== Provided data
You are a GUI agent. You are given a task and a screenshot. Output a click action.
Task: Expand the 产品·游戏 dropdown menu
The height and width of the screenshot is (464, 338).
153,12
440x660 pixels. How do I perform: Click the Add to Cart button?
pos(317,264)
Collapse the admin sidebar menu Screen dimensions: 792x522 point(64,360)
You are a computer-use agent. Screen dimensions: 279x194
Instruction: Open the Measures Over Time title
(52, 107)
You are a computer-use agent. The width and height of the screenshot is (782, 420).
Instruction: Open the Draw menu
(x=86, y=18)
====
== Provided data
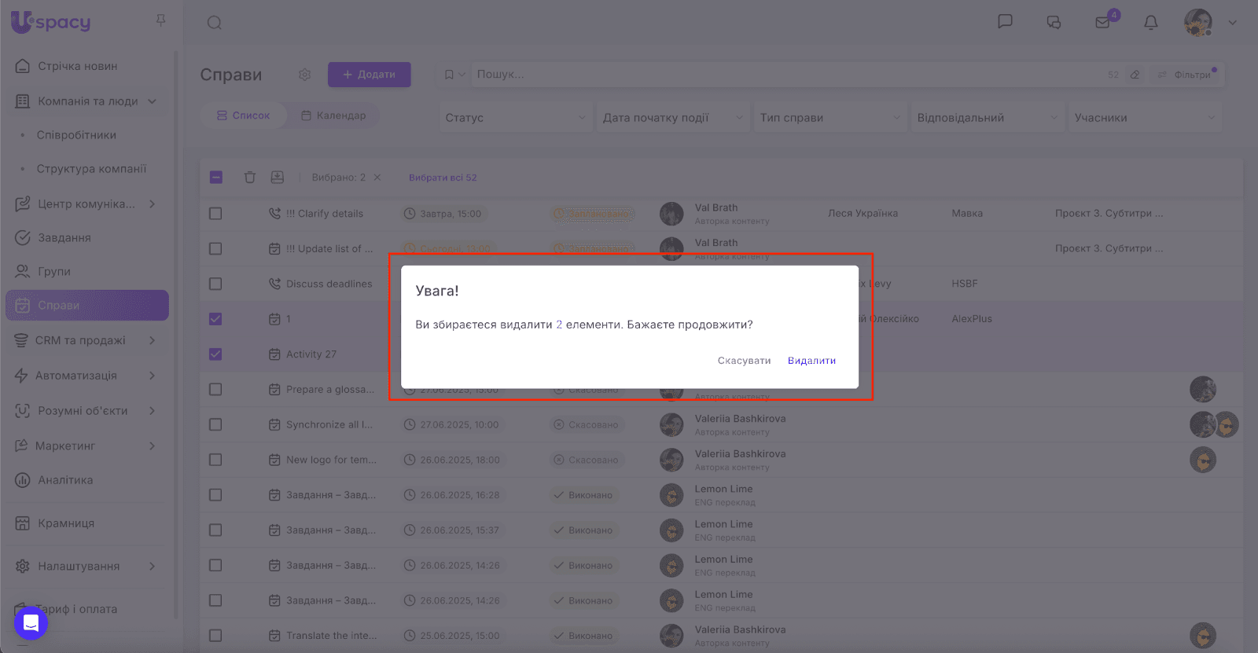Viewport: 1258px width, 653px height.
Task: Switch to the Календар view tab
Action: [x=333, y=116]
====
Directions for this task:
Please copy the lines in the records above between the one holding "The height and" and the one holding "You are a computer-use agent. The", inclusive, exactly and with no other line.

Answer section:
The height and width of the screenshot is (464, 338).
153,12
440x660 pixels. How do I perform: Click the Add to Cart button?
pos(317,264)
Collapse the admin sidebar menu Screen dimensions: 792x522 point(64,360)
You are a computer-use agent. Screen dimensions: 279x194
Instruction: Open the Measures Over Time title
(52, 107)
You are a computer-use agent. The width and height of the screenshot is (782, 420).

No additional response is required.